Il café-bar Odéon a Biel o Bienne

/ 07.12.2020
di Oliver Scharpf

Aria di neve, odore di caldarroste, cielo lattiginoso. La giornata ideale per rifugiarsi all’Odéon. Due volte in un decennio ci sono stato, eppure ho ancora negli occhi, vivida, quest’oasi anni trenta di velluto rosso. Cinque minuti neanche, tutto dritto, lungo la Bahnhofstrasse o rue de la Gare. Il neon della scritta in corsivo, purtroppo, di primo pomeriggio, è ancora spento. Alla stessa maniera, sotto, sopra l’entrata, c’è scritto lo slogan: à l’Odéon tout est bon. Di sicuro, la terza volta, inebetito e indeciso sul tavolino a cui sedermi, il café-bar Odéon (433 m) a Biel o Bienne mi sembra ancora più bello. Considerato dall’Heimatschutz tra «i più bei caffè e tea room della Svizzera», ora, così su due piedi ai primi di dicembre, oserei quasi dire che per bellezza non teme rivali. Velluto rosso vermiglio, boiserie, tavolini in marmo nero venati di bianco, specchi, separé, lampade in ottone, e una carta da parati floreale sensazionale.

Trovato il mio posto da dove posso lanciare uno sguardo d’insieme, questi ingredienti sono abbastanza imbattibili. Ordino un caffè tazza grande stile detective Cooper di Twin Peaks. I cuscini di velluto rosso vermiglio noto anche come cinabro, sono agganciati, attraverso un cordoncino intrecciato in tinta che sbuca da un anello d’ottone, a un pomello delle poltroncine in legno. O delle panche, come questa dove siedo che arriva fino alle vetrate, sulla strada. Un bel legno bruno lucido, a tratti tipo radica. Si ritrova, oltre che nelle sedie, nel piede dei tavolini, nei separé, e nell’appendiabiti: capolavoro nascosto. Più chiaro, consunto dal tempo, appare il legno sui guizzanti posabraccio delle poltroncine. Come quello là, accanto al bancone di zinco, dove una signora legge un libro. Un signore, un tavolo più in là, beve un bianco. Nato nel 1930, il primo locale della Svizzera a essere iscritto nel registro di commercio come bar, omonimo del più famoso Odéon zurighese (1911), conta da sempre su una clientela fedele, abitudinaria fino all’ossessione. Fondato da José Monné, originario di Sant Andreu de la Barca, in Catalogna, il patron fino agli anni ottanta è il figlio, assieme alla moglie Carmen.

### Elenco dei compiti
• A. Secondo il brano sul café-bar Odéon di Biel, chi fondò il locale?
• B. Per favore, prosegui il brano sul café-bar Odéon di Biel a partire dall'ultima frase.

### Dati registrati
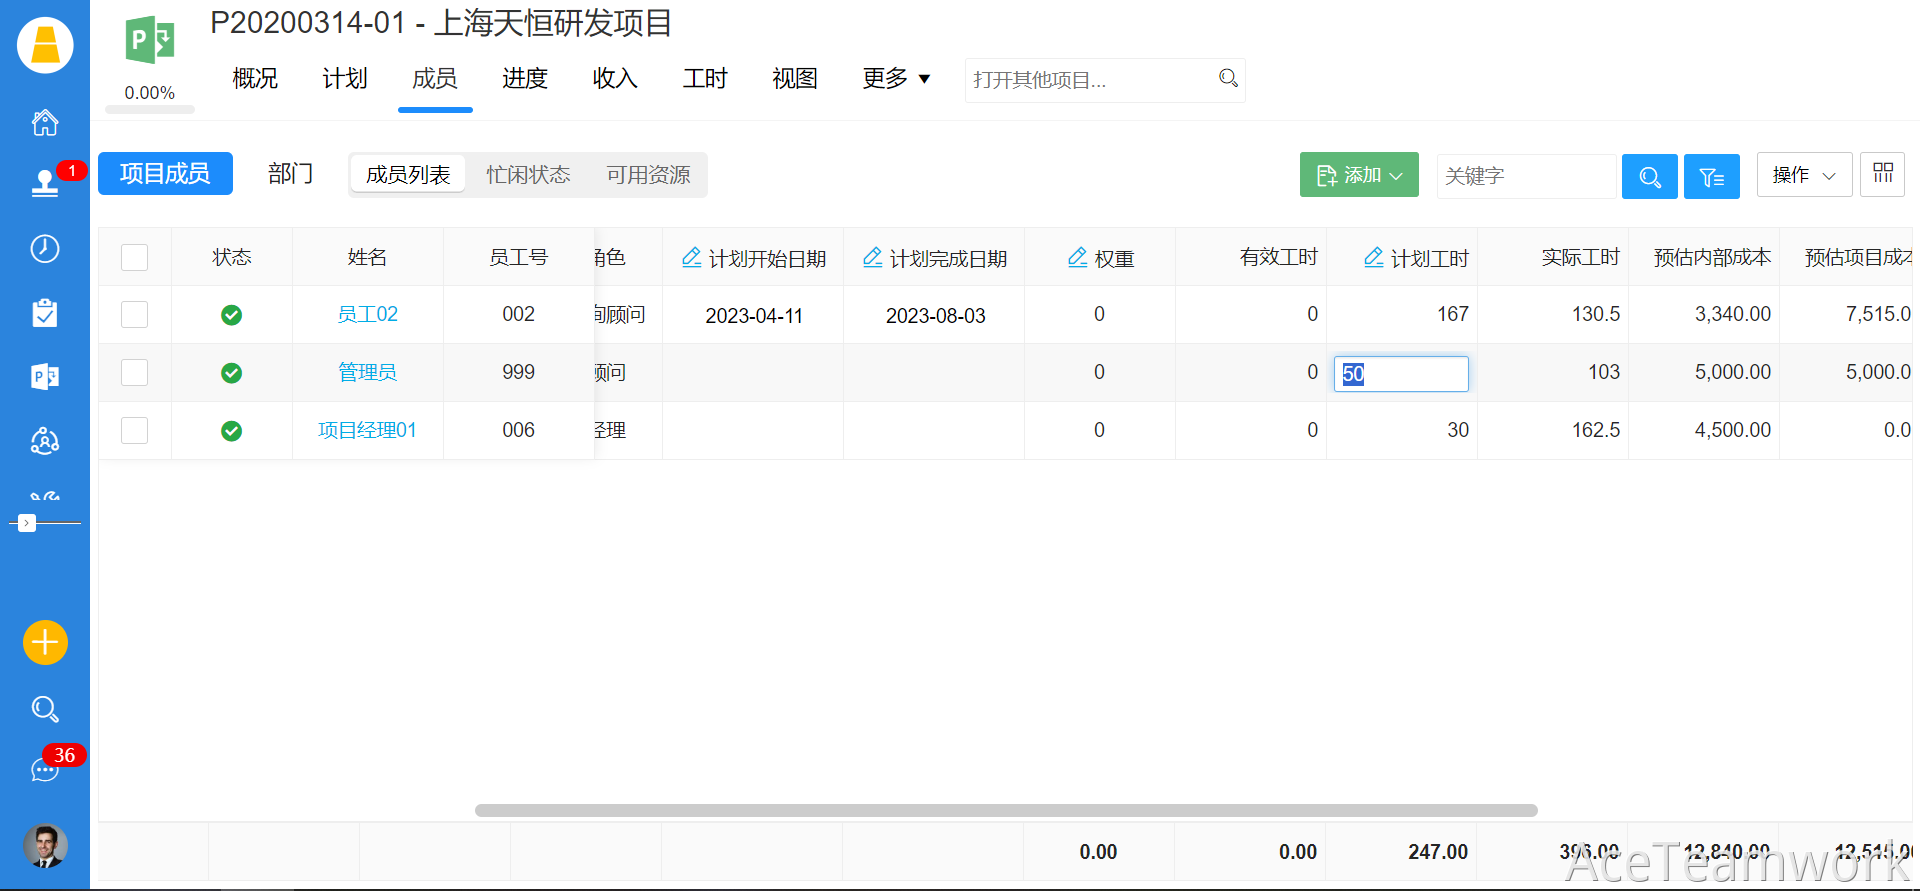Viewport: 1920px width, 891px height.
Task: Open the clipboard tasks sidebar icon
Action: tap(45, 313)
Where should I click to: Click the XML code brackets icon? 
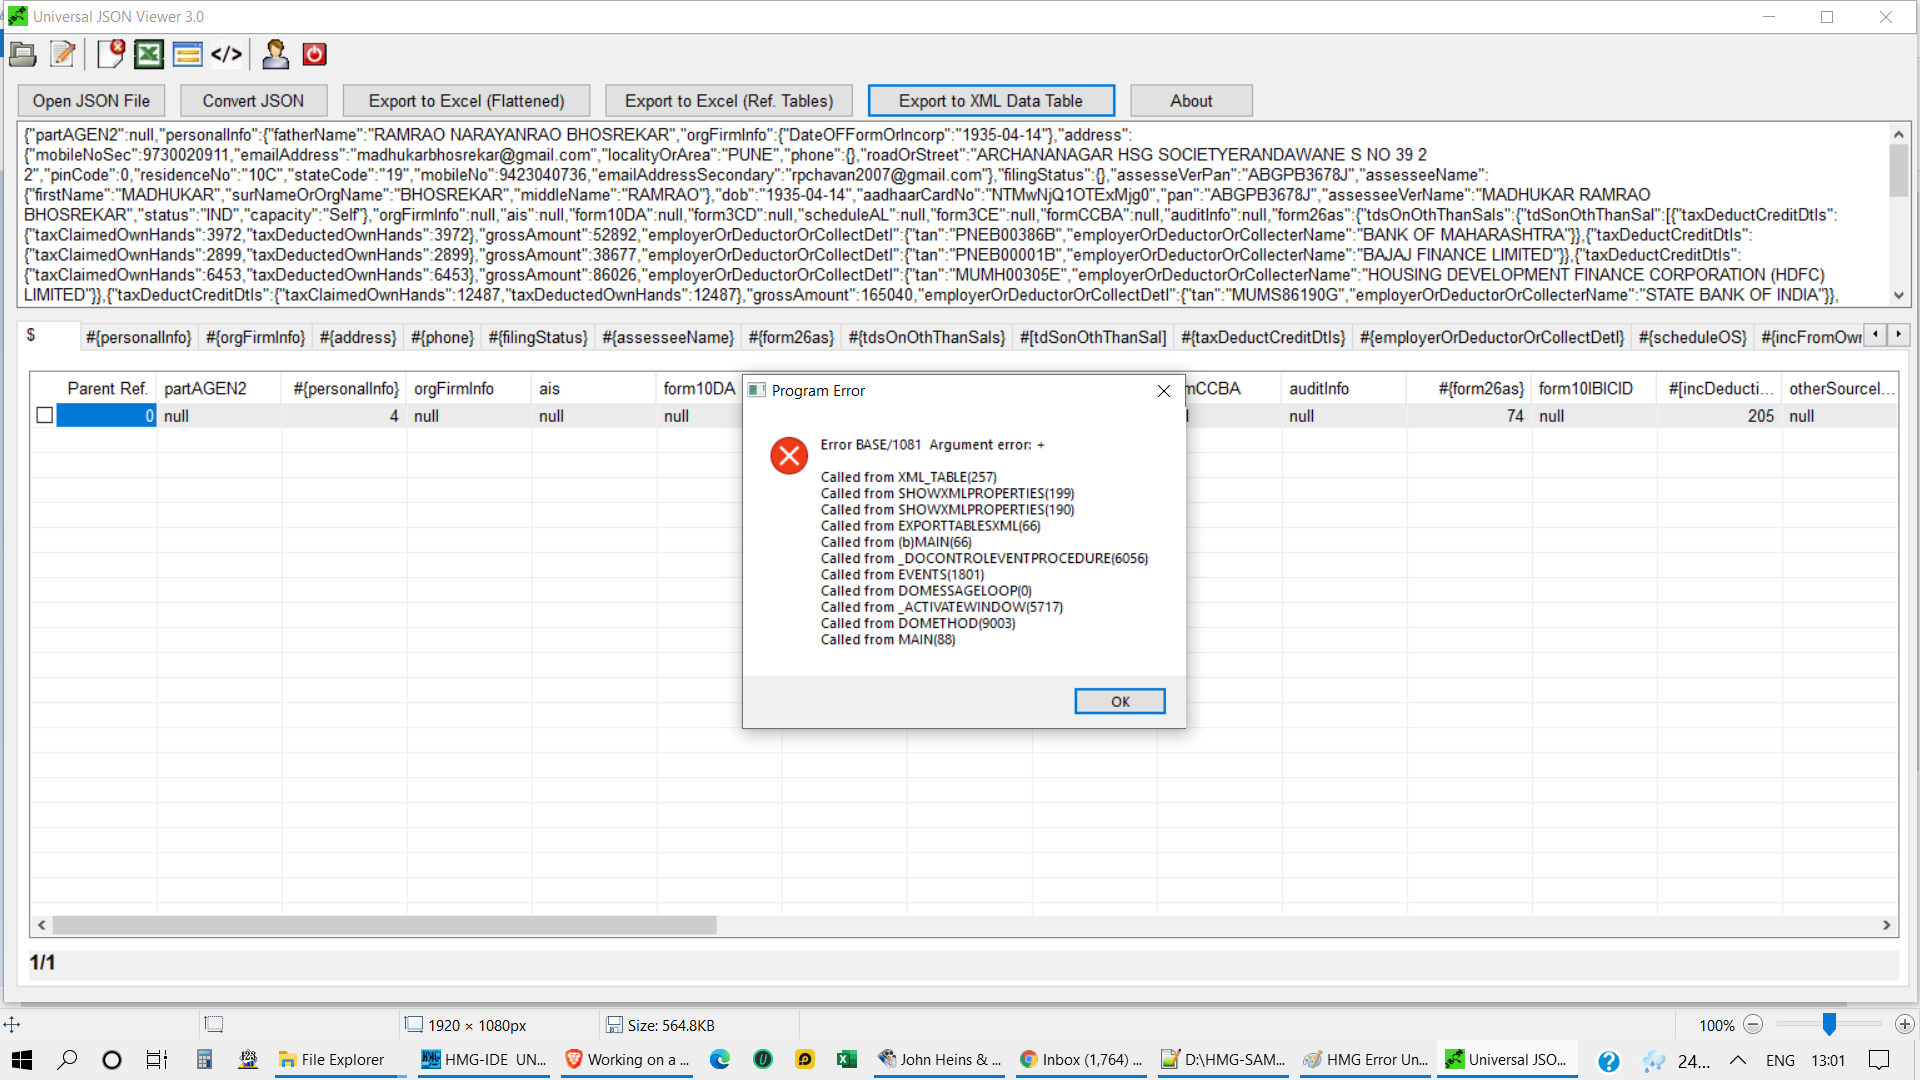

### Soluzioni degli esercizi
• A. José Monné, originario di Sant Andreu de la Barca, in Catalogna.

• B.
Sorseggio il caffè e osservo, senza tregua, in giro. Il posto scelto, centrale, fa angolo con il separé che delimita la parte più intima dell’Odéon biennese. Posso così tenere sotto mira tutta la prima parte, più luminosa, dove ci sono nove tavolini, sei dei quali occupati. Cinque grandi lampadari sferici – vetro opaco e ottone – appesi al soffitto, tre altre lampade sferiche che spiovono da archi in ottone cesellato a foglia, tre orchidee bianche. Al contempo, da qui, posso osservare, in parte, anche la zona più discreta che conta sette tavolini, di cui uno rotondo, qui a fianco, dove un papà tipo artista e la figlia con un pulloverone da rapper, bevono due coche. «Mi succede una volta all’anno» ha detto prima alla figlia, a proposito della cocacola. La carta da parati rapisce con tutti quei calici enormi di strani fiori sensuali stile foresta amazzonica e papaveri. Intonati ai cuscini, prolungano il rosso tutto intorno, ombreggiato a tratti, in tonalità più scarlatte che mi ricordano i melograni o il karkadé. Intramezzati, i ricami-fogliame di un verde pavone profondo su sfondo inchiostro, fanno risaltare il bel rosso cinabro prevalente. Riprodotta dalla stessa ditta di Vienna creatrice dell’originale, grazie al desiderio di Rolf Schädeli e Nathalie Jeanrenaud – che dieci anni fa hanno preso in mano l’Odéon dandogli nuovo lustro mantenendo la sua innata eleganza – gioca un ruolo fondamentale.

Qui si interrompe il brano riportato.